BlackRock's managing director and head of China equities reportedly has predicted that the full inclusion of Chinese shares in MSCI indices could entice investors to pour $400 billion into them.
China H and A shares could make up more than 40 percent of MSCI EM Index after full inclusion, BlackRock said.
MSCI's decision to add China-listed stocks to a key benchmark will give investors a stake in China's growth, but the cost of such access will be exposure to persistently weak corporate governance in the country, investor activists and analysts told Reuters.
The U.S. index provider recently said it would add 222 China-listed large cap stocks to its Emerging Markets Index, tracked by around $1.6 trillion in assets.
BlackRock’s managing director and head of China equities, Helen Zhu, made the comment to CNBC.com in response to the muted reaction from market watchers after MSCI decided last week to add 222 China A shares into its emerging markets index.
Some even said that the move is not a "game changer on any front."
"A lot of these type of changes, you do have to implement them early on to provide the backdrop for the gradual changes and impact to come through. In terms of the MSCI Asia inclusion, it is only indeed a first step, it's a relatively small step because the inclusion factor is only 5 percent at the moment," Zhu told CNBC.
"But over a medium and longer term perspective, this is very much just the first step in a very gradual and inevitable process of a full inclusion of China in the indices.

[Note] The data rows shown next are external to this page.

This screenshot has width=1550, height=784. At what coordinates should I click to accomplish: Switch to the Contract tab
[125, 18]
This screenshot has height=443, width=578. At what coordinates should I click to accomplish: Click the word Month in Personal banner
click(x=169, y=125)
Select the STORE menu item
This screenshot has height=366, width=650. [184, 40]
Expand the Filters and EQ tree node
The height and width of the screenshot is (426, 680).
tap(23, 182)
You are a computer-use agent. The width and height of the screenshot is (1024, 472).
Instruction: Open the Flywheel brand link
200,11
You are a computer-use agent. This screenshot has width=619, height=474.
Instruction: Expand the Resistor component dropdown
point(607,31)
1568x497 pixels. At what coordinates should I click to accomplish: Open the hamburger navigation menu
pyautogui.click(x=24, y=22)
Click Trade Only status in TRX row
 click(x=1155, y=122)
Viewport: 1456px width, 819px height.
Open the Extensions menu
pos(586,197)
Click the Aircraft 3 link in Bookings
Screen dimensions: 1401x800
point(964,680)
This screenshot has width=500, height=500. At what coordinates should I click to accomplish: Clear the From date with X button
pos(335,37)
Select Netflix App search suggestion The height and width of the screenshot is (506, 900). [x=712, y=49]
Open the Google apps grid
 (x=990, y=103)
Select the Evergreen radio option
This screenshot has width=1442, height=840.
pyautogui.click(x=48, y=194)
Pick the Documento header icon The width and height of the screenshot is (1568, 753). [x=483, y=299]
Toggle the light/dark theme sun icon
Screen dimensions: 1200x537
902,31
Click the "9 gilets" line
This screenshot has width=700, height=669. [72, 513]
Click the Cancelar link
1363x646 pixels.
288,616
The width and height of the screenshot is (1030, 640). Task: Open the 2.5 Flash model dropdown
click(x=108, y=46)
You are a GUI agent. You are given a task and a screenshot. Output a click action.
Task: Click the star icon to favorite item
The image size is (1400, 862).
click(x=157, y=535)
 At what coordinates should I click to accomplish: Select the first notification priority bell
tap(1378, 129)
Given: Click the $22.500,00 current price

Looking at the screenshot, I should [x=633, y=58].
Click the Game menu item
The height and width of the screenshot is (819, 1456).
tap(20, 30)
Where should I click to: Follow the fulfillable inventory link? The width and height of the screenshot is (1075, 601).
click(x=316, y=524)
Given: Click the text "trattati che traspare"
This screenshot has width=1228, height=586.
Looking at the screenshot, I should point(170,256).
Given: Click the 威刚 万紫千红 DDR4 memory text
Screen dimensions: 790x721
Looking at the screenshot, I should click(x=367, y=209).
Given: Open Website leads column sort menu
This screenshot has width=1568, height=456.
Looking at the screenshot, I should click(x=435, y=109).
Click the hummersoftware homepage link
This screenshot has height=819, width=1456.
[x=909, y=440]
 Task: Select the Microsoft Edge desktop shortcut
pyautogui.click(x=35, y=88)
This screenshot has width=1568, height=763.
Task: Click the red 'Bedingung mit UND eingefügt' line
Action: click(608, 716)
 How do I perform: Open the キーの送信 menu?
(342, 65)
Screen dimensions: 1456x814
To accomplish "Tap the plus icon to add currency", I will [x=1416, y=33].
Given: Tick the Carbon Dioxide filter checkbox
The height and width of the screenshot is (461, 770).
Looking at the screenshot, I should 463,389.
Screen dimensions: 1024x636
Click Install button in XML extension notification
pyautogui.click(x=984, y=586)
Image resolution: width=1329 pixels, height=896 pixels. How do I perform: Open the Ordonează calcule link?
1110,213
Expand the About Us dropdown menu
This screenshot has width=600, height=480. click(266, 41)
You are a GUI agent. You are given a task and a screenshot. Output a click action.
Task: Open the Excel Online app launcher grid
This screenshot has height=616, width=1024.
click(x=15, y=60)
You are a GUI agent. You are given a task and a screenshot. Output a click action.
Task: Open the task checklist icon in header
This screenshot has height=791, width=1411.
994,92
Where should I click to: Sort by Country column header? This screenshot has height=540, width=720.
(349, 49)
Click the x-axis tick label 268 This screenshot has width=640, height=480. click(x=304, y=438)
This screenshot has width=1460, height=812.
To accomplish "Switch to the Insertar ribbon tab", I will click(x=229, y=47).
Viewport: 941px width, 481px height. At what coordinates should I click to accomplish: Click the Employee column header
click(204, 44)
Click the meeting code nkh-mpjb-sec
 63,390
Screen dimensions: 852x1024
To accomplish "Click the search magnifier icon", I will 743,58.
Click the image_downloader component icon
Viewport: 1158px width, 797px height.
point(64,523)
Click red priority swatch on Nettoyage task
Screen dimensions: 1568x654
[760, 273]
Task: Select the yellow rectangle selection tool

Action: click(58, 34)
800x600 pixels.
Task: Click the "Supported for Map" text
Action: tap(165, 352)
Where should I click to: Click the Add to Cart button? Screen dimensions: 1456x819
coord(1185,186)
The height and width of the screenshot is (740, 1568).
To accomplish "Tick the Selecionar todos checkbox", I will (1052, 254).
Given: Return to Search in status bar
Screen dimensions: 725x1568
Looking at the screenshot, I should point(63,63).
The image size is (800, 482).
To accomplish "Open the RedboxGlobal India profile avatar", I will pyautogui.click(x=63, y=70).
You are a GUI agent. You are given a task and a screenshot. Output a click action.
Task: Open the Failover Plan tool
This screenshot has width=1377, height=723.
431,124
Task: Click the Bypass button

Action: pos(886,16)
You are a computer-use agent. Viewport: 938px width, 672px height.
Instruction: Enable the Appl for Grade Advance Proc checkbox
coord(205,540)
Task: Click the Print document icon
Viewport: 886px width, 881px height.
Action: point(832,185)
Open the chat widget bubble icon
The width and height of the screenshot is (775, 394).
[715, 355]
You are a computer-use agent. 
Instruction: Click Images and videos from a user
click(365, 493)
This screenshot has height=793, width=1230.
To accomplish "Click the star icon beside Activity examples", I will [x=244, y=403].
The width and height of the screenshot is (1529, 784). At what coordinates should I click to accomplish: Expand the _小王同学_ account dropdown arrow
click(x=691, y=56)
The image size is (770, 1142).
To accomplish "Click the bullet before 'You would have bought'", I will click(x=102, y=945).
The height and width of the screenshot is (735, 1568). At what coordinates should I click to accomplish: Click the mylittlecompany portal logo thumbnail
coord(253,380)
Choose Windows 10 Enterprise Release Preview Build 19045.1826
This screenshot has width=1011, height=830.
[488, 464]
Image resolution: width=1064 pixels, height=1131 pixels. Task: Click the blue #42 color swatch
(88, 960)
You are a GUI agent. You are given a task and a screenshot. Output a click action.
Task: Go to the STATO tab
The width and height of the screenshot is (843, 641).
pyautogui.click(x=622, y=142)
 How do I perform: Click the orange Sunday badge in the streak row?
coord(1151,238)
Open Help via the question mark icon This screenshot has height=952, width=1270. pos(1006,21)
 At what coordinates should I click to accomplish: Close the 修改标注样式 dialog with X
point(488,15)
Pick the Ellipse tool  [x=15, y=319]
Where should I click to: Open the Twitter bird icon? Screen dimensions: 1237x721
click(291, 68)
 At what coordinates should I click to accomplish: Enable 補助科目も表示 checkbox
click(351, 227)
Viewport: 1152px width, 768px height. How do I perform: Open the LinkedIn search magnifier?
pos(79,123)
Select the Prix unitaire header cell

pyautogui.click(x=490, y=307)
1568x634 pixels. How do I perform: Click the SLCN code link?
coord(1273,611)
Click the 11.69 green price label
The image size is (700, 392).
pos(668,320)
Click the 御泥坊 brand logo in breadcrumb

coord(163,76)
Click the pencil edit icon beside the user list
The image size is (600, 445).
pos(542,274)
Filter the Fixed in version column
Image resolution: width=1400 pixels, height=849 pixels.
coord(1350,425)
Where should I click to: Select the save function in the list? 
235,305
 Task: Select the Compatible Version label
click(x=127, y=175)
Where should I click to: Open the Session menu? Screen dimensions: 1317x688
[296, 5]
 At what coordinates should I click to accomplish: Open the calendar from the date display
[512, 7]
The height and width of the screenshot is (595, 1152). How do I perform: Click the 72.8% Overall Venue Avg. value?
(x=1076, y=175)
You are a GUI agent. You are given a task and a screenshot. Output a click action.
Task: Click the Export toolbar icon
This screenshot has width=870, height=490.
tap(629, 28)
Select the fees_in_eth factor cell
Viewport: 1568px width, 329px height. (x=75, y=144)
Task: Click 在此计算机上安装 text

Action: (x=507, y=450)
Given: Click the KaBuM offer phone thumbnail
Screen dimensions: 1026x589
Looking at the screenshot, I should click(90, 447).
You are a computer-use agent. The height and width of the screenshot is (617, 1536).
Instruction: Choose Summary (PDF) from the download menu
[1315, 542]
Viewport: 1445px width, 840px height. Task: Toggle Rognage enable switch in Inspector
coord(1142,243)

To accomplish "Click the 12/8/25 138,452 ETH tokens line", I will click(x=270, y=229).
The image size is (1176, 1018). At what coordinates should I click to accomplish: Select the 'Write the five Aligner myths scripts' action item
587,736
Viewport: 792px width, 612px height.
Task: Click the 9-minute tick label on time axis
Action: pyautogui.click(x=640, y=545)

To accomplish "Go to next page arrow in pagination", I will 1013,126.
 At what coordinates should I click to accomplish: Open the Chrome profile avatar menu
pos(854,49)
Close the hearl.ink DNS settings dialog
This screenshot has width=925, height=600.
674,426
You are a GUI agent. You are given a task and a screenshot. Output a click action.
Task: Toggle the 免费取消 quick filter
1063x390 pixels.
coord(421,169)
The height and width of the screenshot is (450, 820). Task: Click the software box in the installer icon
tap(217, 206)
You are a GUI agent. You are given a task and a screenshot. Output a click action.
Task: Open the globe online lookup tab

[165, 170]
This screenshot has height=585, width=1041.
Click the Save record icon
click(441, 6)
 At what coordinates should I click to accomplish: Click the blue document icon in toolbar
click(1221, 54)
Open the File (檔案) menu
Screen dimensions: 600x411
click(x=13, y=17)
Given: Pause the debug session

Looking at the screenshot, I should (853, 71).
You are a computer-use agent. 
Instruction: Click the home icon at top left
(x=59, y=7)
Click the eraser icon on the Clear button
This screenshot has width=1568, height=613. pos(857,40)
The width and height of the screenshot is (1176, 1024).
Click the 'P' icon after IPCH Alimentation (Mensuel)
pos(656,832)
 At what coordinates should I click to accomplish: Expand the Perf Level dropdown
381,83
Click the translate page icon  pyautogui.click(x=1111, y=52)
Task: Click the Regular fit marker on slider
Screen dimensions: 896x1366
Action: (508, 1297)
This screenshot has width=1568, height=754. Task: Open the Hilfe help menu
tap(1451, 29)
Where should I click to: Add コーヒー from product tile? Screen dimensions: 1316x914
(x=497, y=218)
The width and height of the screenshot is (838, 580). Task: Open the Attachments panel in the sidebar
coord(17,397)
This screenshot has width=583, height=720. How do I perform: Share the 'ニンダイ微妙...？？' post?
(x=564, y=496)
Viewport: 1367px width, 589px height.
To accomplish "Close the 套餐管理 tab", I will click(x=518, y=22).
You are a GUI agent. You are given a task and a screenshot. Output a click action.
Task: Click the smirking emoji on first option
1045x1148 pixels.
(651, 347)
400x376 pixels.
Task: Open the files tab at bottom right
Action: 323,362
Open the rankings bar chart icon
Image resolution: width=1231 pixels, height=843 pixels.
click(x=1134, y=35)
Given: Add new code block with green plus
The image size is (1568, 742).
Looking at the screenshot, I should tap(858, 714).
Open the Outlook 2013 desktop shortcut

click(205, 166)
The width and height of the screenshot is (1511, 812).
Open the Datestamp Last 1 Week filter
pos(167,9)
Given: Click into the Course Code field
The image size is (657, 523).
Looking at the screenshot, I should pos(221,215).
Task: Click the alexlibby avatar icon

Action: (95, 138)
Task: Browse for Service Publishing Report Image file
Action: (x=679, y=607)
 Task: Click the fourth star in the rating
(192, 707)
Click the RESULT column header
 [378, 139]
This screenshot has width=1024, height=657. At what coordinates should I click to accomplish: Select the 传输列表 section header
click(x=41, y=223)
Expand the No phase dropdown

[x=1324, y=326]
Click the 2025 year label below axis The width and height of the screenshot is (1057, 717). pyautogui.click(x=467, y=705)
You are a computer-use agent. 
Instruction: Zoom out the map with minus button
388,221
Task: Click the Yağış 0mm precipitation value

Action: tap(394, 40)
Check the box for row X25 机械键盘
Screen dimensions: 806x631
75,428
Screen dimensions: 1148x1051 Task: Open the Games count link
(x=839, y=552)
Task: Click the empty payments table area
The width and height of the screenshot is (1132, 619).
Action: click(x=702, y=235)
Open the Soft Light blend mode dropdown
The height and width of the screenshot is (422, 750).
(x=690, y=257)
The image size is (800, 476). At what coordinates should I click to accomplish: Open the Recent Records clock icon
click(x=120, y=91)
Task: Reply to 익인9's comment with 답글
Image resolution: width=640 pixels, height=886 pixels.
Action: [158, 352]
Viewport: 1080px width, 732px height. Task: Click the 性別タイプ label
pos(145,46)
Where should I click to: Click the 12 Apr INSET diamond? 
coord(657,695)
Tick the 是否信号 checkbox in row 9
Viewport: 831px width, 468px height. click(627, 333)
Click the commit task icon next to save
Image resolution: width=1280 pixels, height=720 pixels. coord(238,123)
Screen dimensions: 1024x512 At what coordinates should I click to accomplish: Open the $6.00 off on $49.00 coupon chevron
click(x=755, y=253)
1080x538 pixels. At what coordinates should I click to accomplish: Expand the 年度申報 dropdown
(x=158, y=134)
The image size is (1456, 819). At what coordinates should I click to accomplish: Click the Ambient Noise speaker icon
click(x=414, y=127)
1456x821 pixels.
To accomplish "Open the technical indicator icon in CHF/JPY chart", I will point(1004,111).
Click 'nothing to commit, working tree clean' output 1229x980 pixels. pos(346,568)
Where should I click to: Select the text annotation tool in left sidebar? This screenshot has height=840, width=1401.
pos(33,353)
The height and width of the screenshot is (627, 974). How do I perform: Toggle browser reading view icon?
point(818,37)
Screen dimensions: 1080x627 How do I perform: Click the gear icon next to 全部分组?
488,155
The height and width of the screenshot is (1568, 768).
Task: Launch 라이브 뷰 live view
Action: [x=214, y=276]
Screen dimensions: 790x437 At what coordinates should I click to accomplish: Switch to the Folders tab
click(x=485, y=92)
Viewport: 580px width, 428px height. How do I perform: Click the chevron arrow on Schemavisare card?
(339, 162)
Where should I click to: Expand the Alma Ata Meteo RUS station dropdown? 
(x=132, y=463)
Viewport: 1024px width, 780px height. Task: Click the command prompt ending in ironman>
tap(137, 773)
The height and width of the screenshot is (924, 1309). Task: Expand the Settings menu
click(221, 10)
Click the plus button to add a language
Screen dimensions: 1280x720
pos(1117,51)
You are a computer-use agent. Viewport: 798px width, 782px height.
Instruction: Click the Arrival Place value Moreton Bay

When that full inclusion happens, China H plus A added together will be potentially over 40 percent of MSCI EM (emerging market), at which point we're talking about maybe $400 billion plus of potential inflows."
Meanwhile, Reuters reported that the MSCI decision was hailed as a major endorsement of China's reform agenda, but it also comes at a time of renewed concerns following a flurry of corporate scandals and a surge in public campaigns by activist investors alleging problems with fraud, financial engineering and market manipulation.
Given that the Beijing government is also stepping up its interference in corporate affairs by insisting that Communist Party committees be established at state firms, some governance activists are questioning MSCI's decision.
"Is this the right time for global investors to have to be exposed to China? It's hard to argue that the level of investor protection, regulatory consistency, and overall corporate governance in China is high enough," said Jamie Allen, secretary general of the Asian Corporate Governance Association (ACGA).
China ranks ninth out of 11 Asian economies for corporate governance, according to the ACGA. Its overall scores have declined since 2014.
(Newsmax wires services contributed to this report).